** START OF Entries provided **
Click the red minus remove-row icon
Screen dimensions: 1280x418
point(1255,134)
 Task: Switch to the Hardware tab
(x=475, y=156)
** END OF Entries provided **
The request
Rewrite the whole listing, requests included, and offset every coordinate in the answers by adding 48. Leave all other lines unchanged.

Exercise solution
Click the red minus remove-row icon
Screen dimensions: 1280x418
point(1303,182)
 Task: Switch to the Hardware tab
(x=523, y=204)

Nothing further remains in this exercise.